We need dynamic new research on alcohol problems to replace deadly myths, yet MADD and allied lobbies continue to indulge crowd-pleasing crack-down-on-youth rhetoric and refuse even to consider new ideas that challenge century-old dogmas. The unique system of low-alcohol bars that existed in 11 states, and which MADD opposes out of hand, has not been studied to date, even though it was connected to low rates of teenaged and young-adult alcohol-related fatality — which increased in all of these states, without exception, since they were forced by federal pressures to raise their drinking ages to 21.

Males ends by offering a challenge:

I'd be glad to debate anyone from MADD either online or the next time I'm in California.

To clarify: While Males is the senior researcher at the Center on Juvenile and Criminal Justice, he is based in Oklahoma City, where he is the principal investigator and content director at YouthFacts.org , which “is dedicated to providing factual information on youth issues such as crime, violence, sex, drugs, drinking, social behaviors, education, civic engagement, attitudes, media, and whatever the latest teen terror du jour arises.”  

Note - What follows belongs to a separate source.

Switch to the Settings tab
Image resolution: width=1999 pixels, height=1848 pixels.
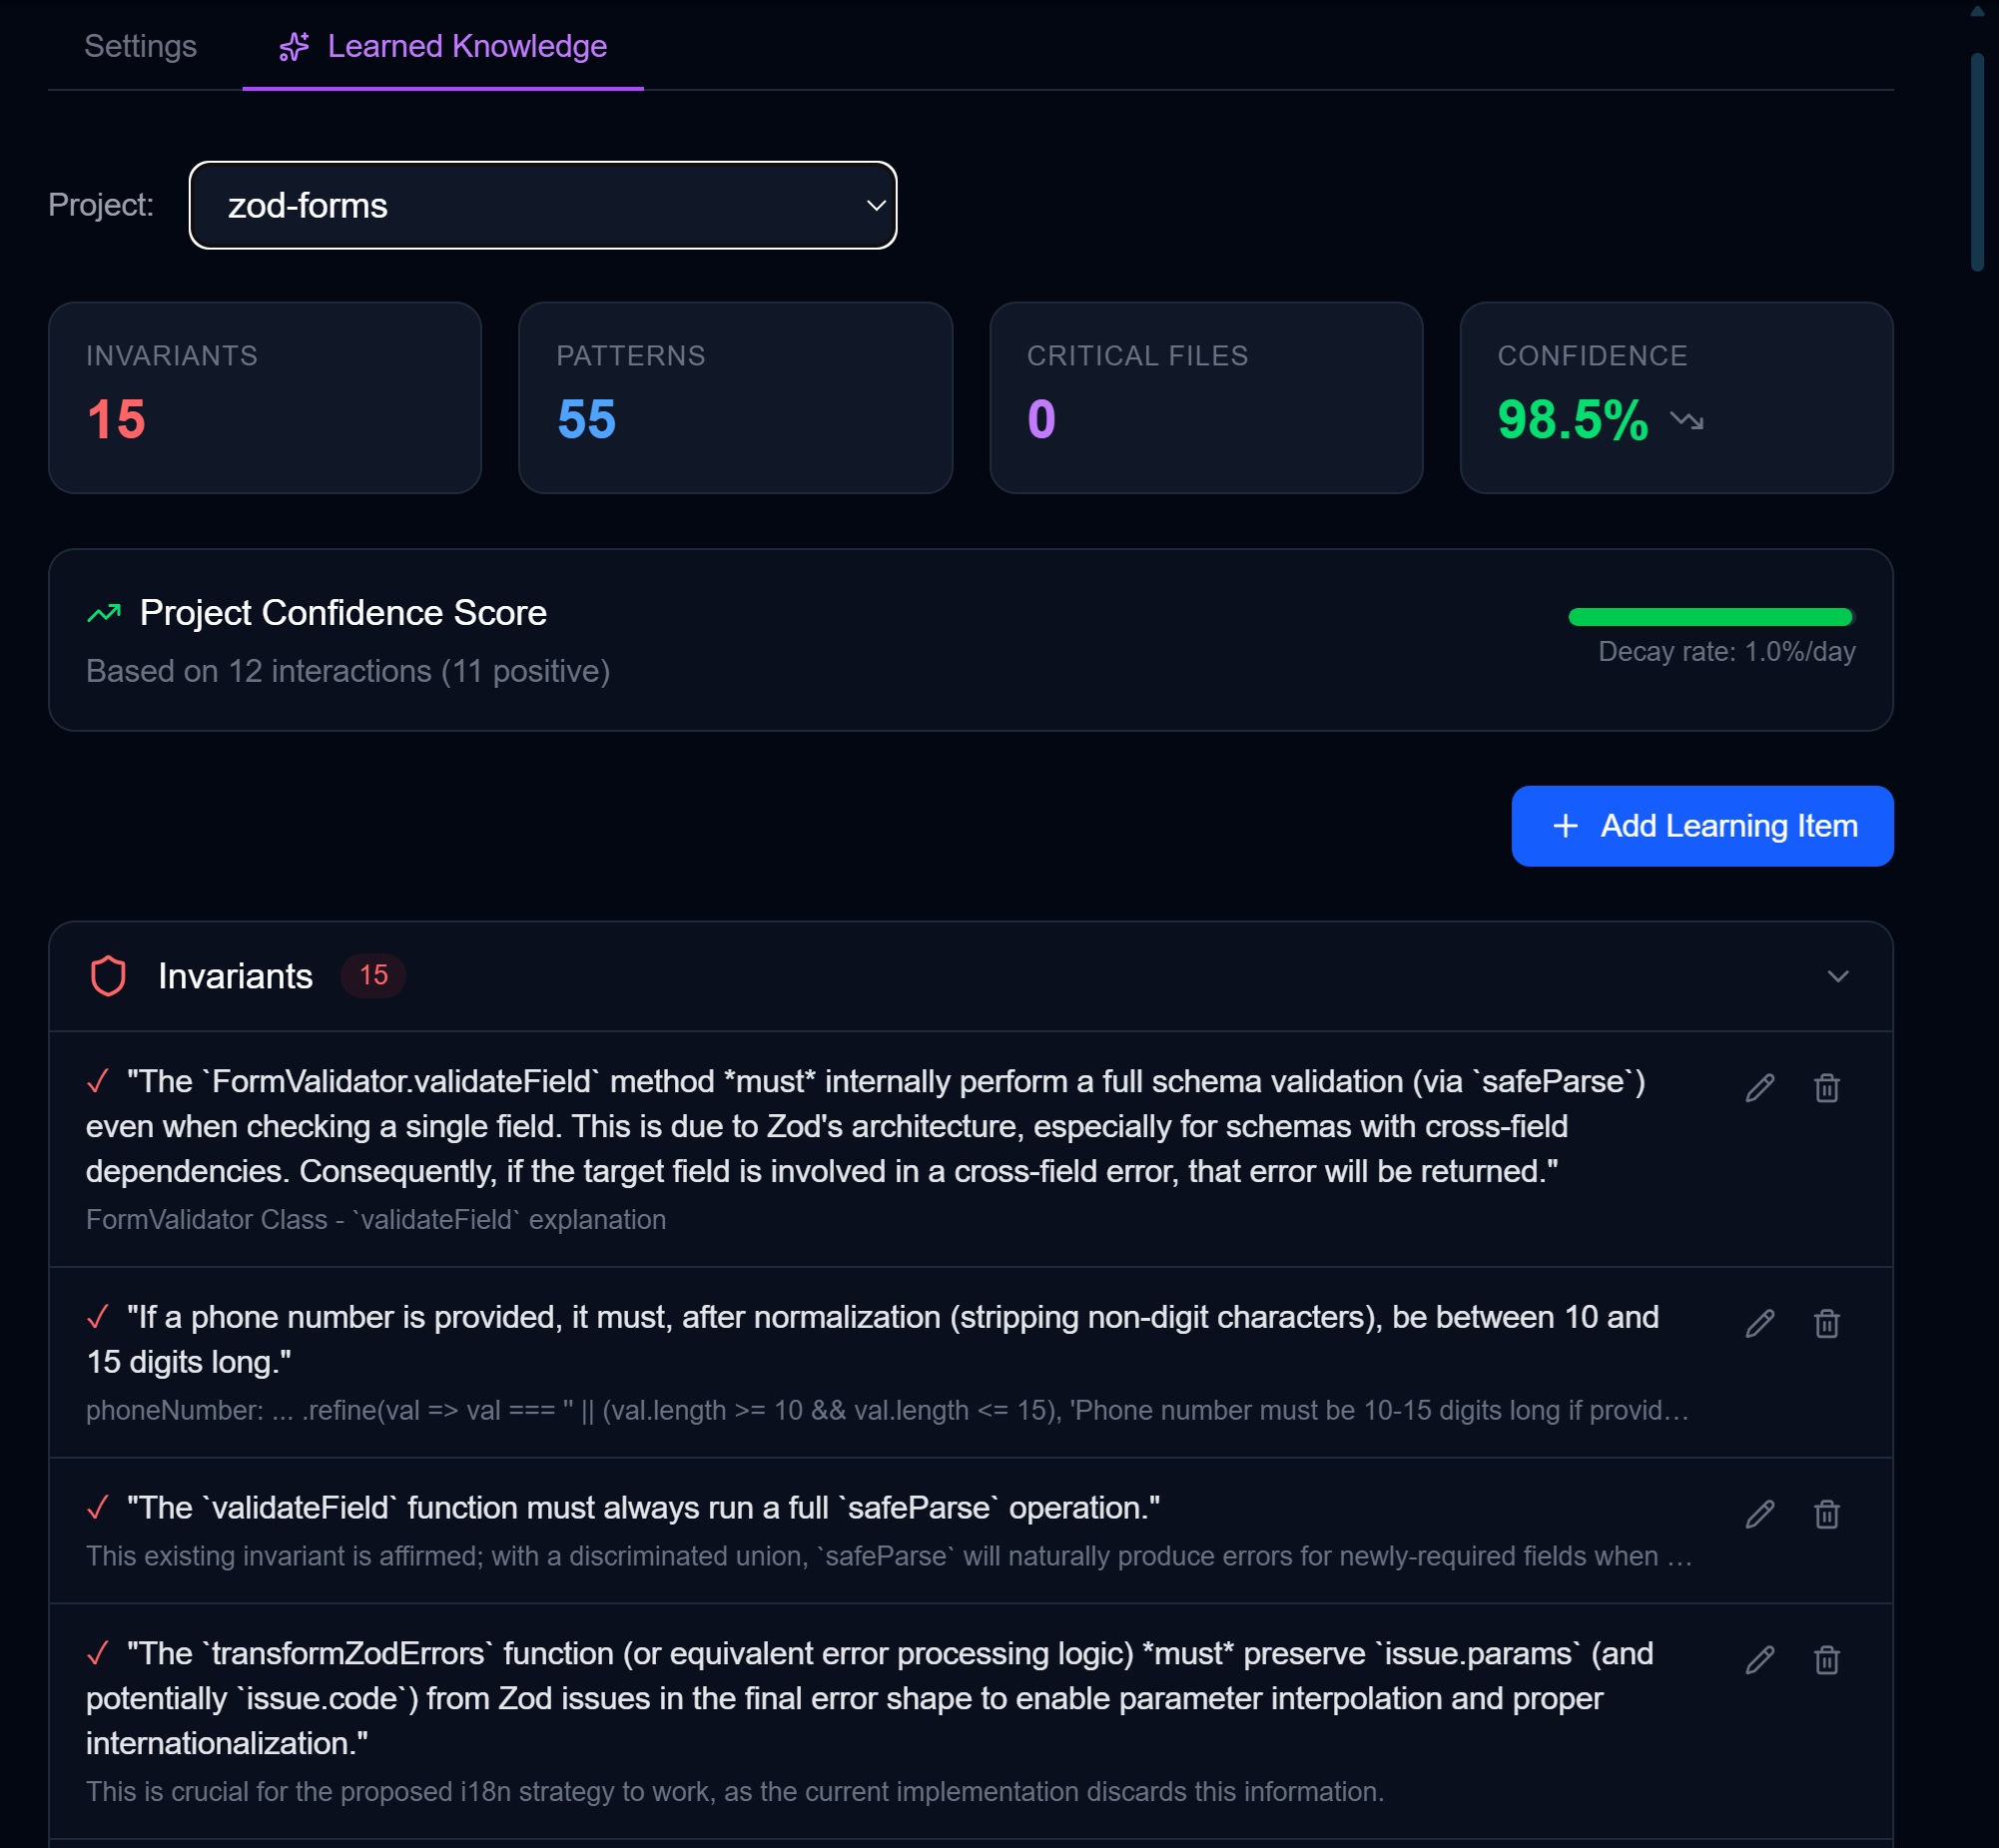click(x=140, y=46)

Males attained his Ph.D. in social ecology from UCI in 1999, has authored four books on American youth (including Framing Youth: Ten Myths about the Next Generation and The Scapegoat Generation: America's War on Adolescents), and taught sociology at UC Santa Cruz for five years. He's also published articles in Scribner's Encyclopedia on Violence in America, The Lancet, American Journal of Public Health, Journal of School Health, Los Angeles TimesNew York Times and, most impressively, OC Weekly.